Your answer is every line of the material below in which the string "will" occurs.

» SOURCE DATA:
---*---

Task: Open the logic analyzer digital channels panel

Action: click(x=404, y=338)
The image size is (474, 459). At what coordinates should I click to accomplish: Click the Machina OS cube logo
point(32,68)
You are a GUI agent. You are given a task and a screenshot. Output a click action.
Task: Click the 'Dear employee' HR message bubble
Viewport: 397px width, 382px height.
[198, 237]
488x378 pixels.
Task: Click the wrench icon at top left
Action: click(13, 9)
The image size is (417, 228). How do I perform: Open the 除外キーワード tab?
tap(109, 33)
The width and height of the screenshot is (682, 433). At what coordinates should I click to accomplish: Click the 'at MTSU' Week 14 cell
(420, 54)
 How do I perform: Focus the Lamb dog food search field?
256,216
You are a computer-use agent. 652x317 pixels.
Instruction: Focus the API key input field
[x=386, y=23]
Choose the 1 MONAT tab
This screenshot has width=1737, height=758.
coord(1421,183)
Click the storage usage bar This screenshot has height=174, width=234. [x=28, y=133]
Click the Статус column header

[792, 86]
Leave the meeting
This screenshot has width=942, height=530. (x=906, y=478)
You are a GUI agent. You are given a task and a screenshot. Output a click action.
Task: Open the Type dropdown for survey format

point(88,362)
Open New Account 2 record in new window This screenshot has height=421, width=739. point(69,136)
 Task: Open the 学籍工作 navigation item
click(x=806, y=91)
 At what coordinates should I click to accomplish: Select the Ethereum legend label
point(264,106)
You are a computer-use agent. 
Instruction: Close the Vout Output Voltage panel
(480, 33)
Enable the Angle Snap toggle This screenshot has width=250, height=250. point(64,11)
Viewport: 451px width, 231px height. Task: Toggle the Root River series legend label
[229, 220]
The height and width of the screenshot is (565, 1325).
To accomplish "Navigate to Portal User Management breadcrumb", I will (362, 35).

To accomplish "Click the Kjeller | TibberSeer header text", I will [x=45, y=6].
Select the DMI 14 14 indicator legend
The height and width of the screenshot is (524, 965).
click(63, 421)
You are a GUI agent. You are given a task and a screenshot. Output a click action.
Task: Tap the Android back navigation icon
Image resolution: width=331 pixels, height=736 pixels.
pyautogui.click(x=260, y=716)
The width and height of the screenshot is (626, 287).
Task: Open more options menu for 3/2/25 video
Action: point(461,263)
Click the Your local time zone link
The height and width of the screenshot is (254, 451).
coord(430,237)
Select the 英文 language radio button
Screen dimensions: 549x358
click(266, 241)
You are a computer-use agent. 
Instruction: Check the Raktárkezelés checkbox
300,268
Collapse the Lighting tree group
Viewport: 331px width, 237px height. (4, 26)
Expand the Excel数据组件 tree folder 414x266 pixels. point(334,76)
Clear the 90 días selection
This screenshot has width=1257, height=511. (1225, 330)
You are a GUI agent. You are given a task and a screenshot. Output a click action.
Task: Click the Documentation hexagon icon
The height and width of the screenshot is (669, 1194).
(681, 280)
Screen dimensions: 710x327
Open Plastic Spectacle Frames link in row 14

---*---

» TASK RESULT:
To accomplish "Navigate to Portal User Management breadcrumb", I will (362, 35).
To accomplish "Click the Kjeller | TibberSeer header text", I will [x=45, y=6].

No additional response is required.